Redazionale
Si sono svolte domenica a Madrid, Barcellona e in altre 55 città le manifestazioni indette dai sindacati "Comisiones Obreras" e UGT contro la "riforma" del mercato del lavoro del governo di destra del Partito Popolare...
Secondo gli organizzatori hanno partecipato più di un milione e mezzo di persone. Izquierda Unida ha, come sempre, partecipato in massa e, per la prima volta dopo quasi dieci anni, alle manifestazioni sindacali ha partecipato anche il Psoe, tornato all'opposizione dopo le recenti elezioni.
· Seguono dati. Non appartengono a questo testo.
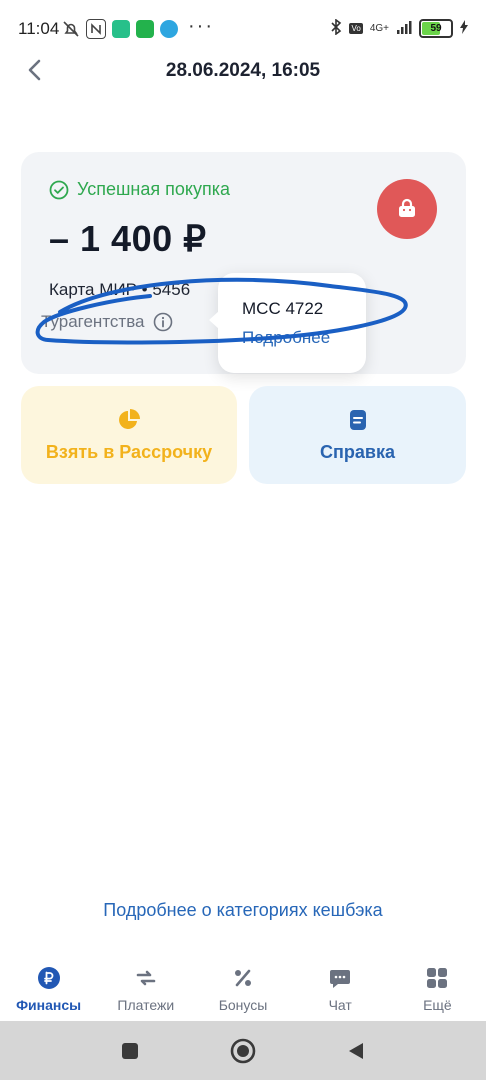  What do you see at coordinates (96, 29) in the screenshot?
I see `nfc-icon` at bounding box center [96, 29].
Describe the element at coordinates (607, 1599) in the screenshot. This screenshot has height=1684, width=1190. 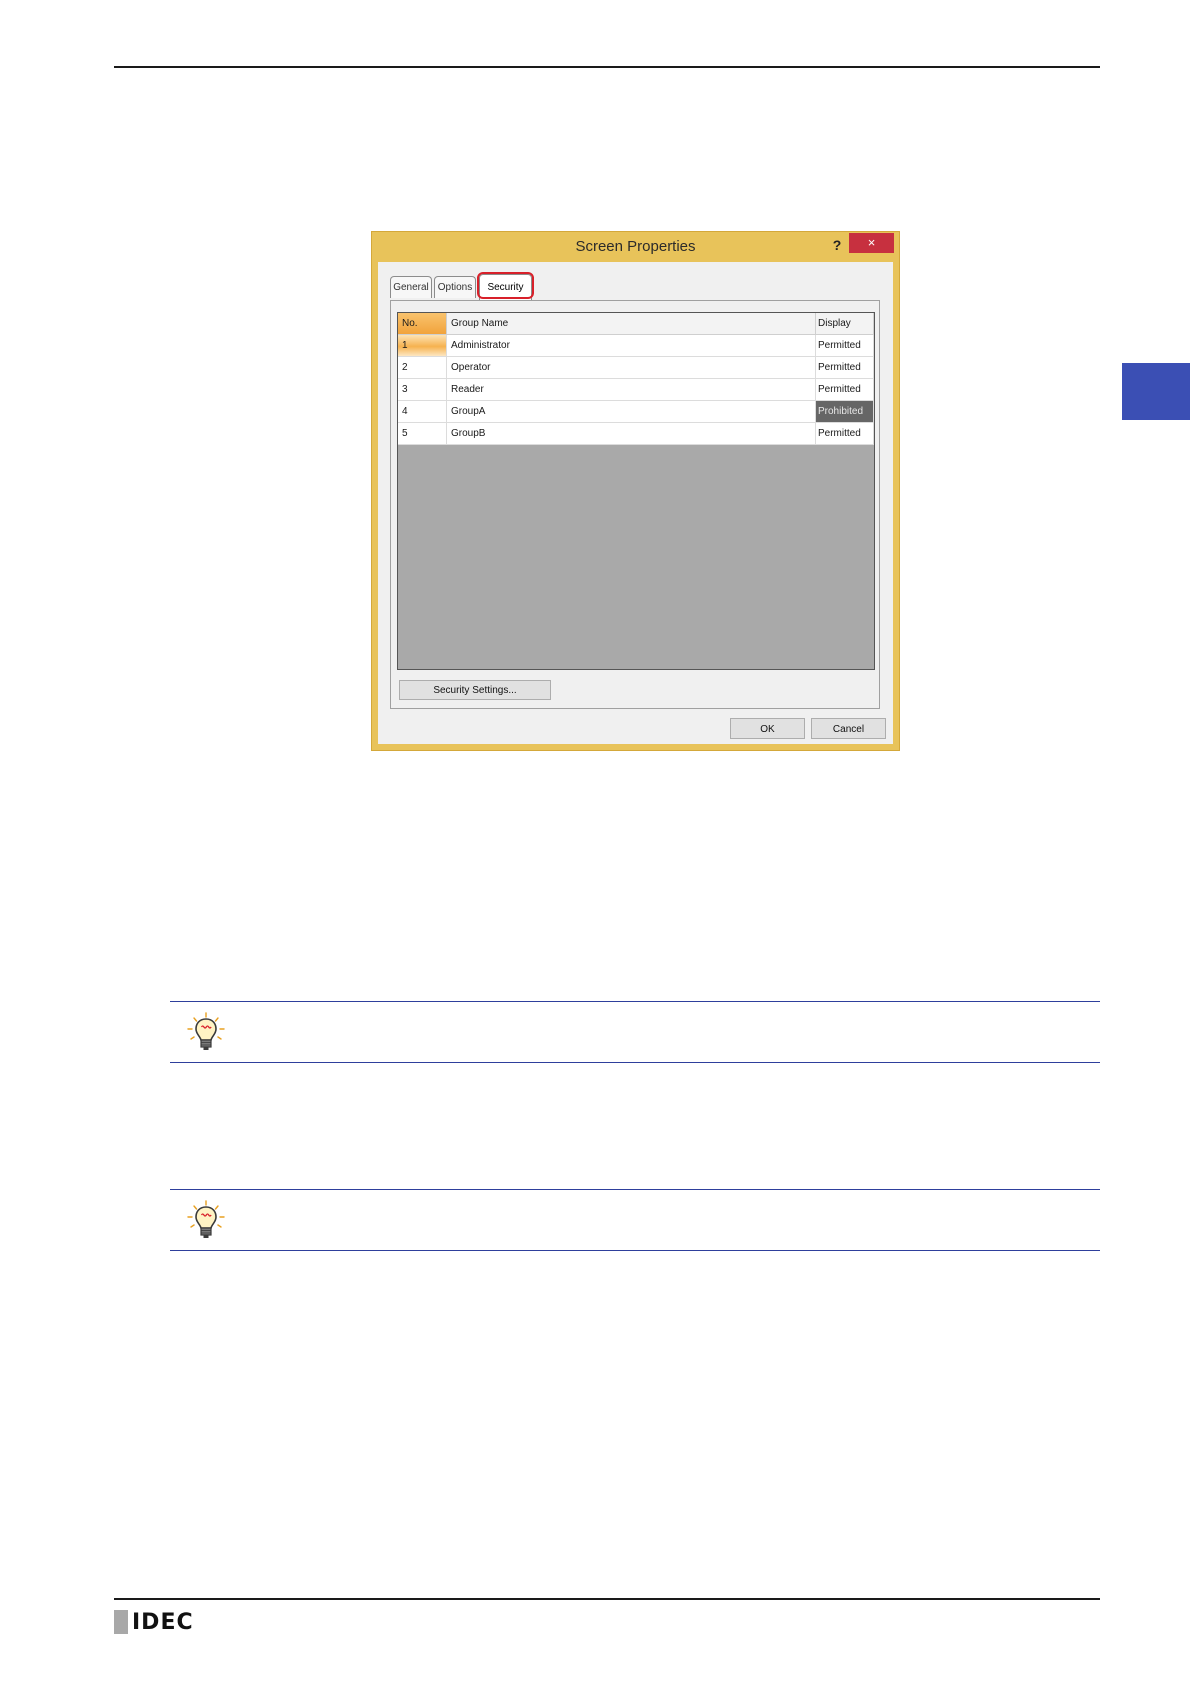
I see `footer-rule` at that location.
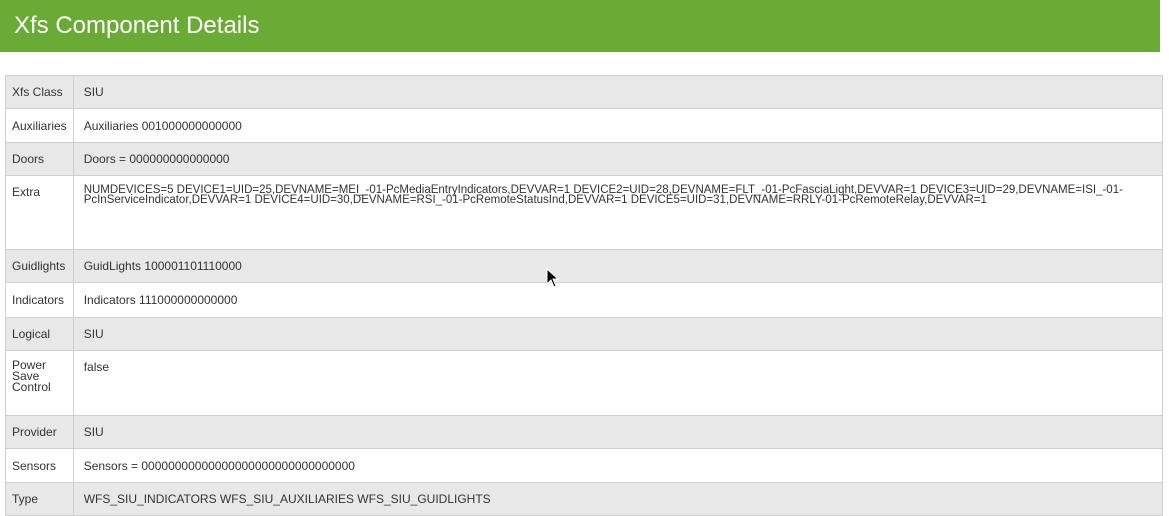 Image resolution: width=1169 pixels, height=516 pixels. What do you see at coordinates (40, 212) in the screenshot?
I see `row-key-extra: Extra` at bounding box center [40, 212].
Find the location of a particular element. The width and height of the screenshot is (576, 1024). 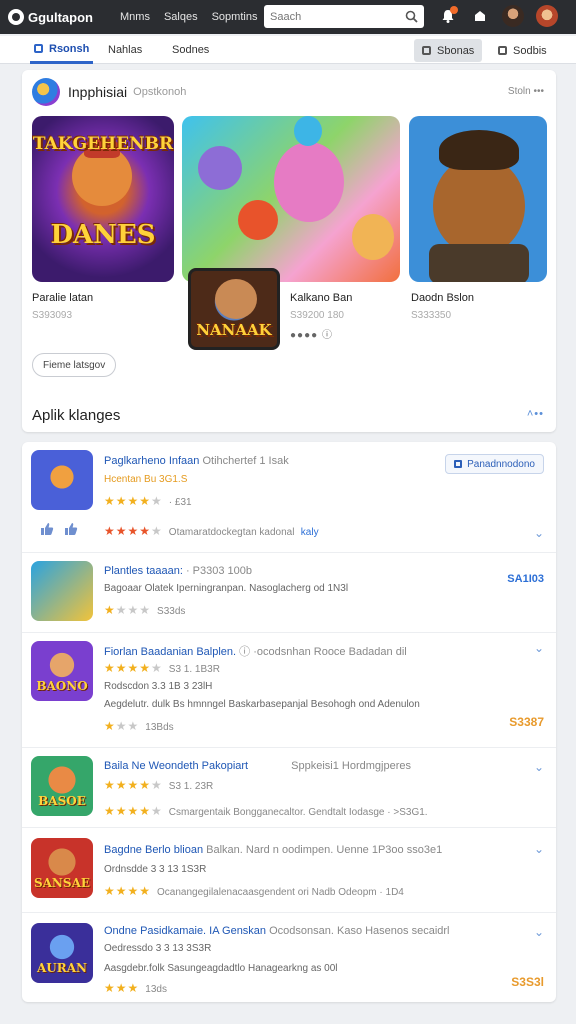

app-icon: SANSAE is located at coordinates (62, 868).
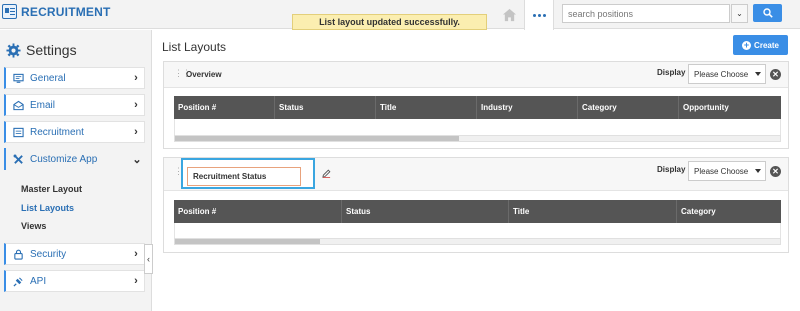 Image resolution: width=800 pixels, height=311 pixels. What do you see at coordinates (476, 75) in the screenshot?
I see `panel-header: ⋮⋮ Overview Display Please Choose ✕` at bounding box center [476, 75].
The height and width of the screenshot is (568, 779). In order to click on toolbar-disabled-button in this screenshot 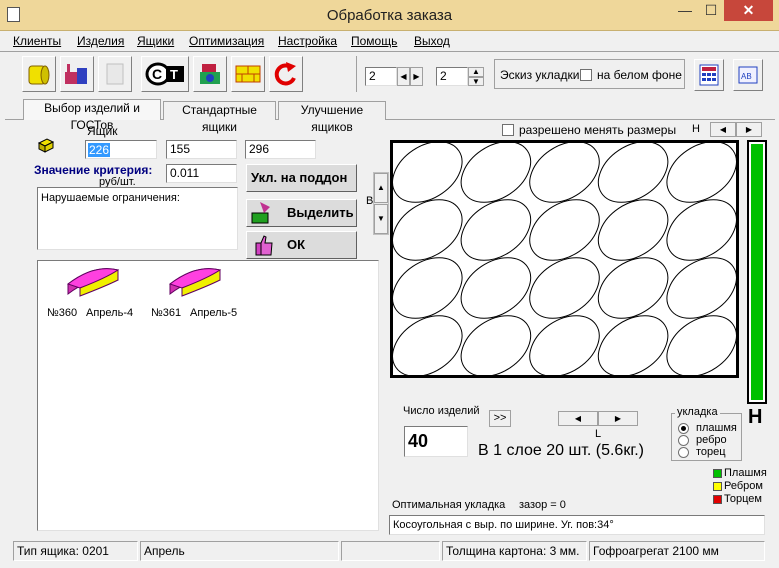, I will do `click(115, 74)`.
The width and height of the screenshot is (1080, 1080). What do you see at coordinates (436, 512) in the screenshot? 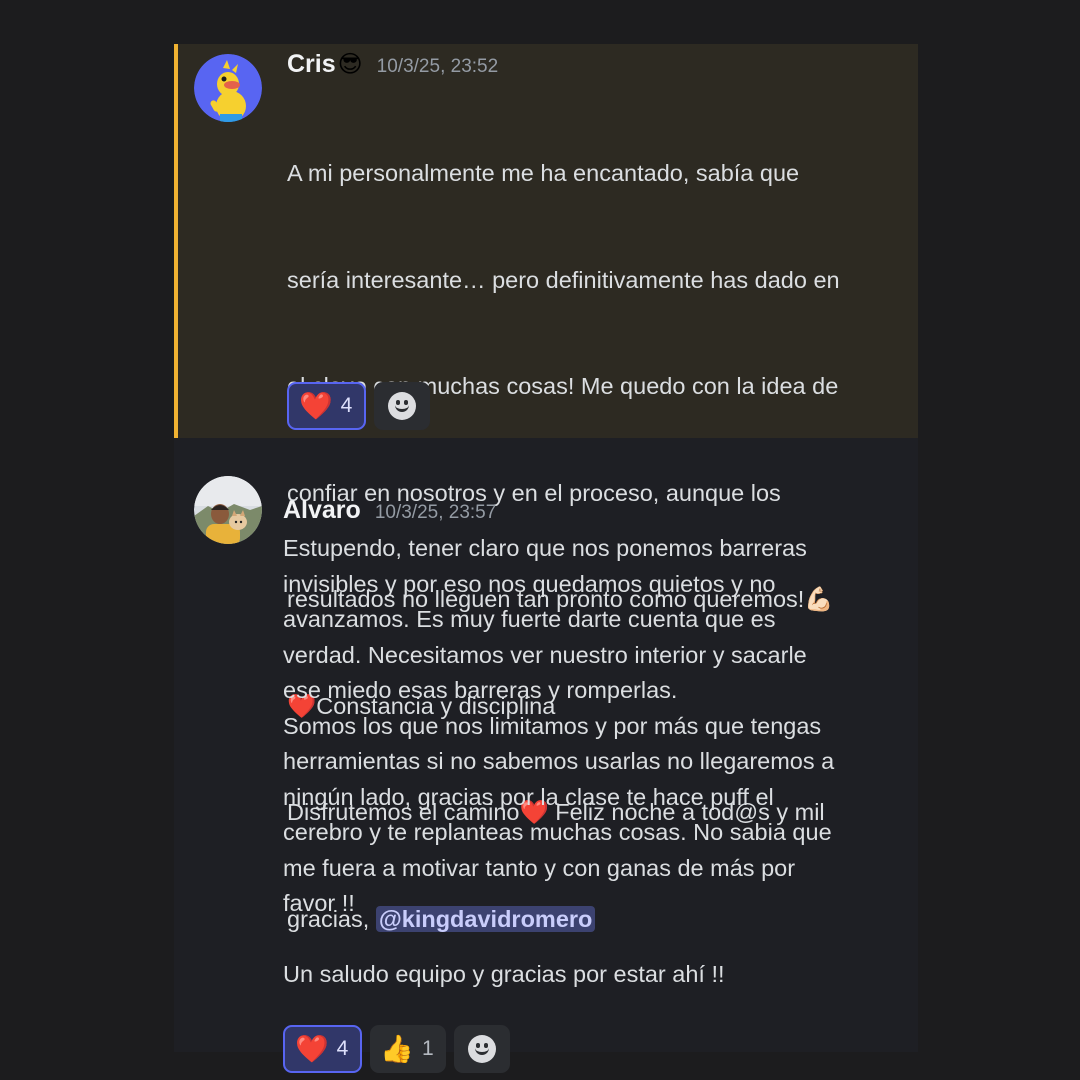
I see `timestamp: 10/3/25, 23:57` at bounding box center [436, 512].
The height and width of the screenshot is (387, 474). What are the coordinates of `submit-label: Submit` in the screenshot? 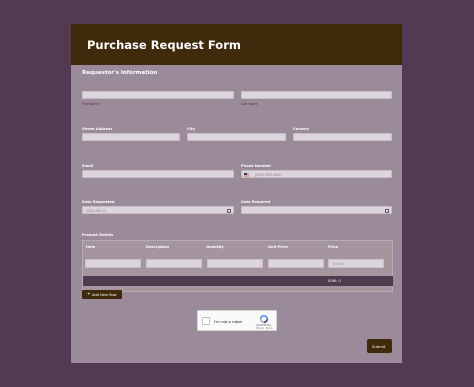 It's located at (379, 346).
I segretari delle CCOO e dell'UGT hanno detto che le manifestazioni di ieri sono solo l'inizio di una mobilitazione che si prefigge esplicitamente l'obiettivo di impedire l'emanazione del decreto governativo, ma non hanno ancora convocato lo sciopero generale, richiesto invece a gran voce dalla maggioranza dei manifestanti e da Izquierda Unida. Il decreto annunciato dal Primo Ministro Rajoy, che oltre ad avere la maggioranza assoluta dei seggi in parlamento ha incassato già l'appoggio della destra catalana, fa carta straccia di quasi tutti i diritti dei lavoratori sopravvissuti alle diverse "riforme" del mercato del lavoro emanate dai governi socialisti e popolari negli ultimi venti anni. In particolare si elimina la giusta causa nel licenziamento (che comunque era solo fonte di indennizzo da parte dell'impresa nei confronti del lavoratore licenziato) nel primo anno di assunzione in tutte le imprese sotto i 50 dipendenti (che in Spagna sono più del 90 %) e si supera di fatto la valenza del contratto nazionale di lavoro giacché si da alle imprese la facoltà unilaterale di derogare da esso.
Lo Statuto dei lavoratori varato dal parlamento nel 1980, rimaneggiato (sempre in senso peggiorativo) per ben 53 volte in 32 anni soprattutto dai governi socialisti, con questo decreto viene praticamente annullato. Già a partire dalla fine degli anni 80 il mercato del lavoro era stato fortemente precarizzato (il triplo della media europea) e dal "periodo d'oro" (1995 – 2007) con una forte crescita occupazionale caratterizzata dalla precarietà negli ultimi 5 anni si è passati al 22 % di disoccupazione con una perdita secco di quasi tre milioni di posti, dei quali più del 70 % di giovani precari.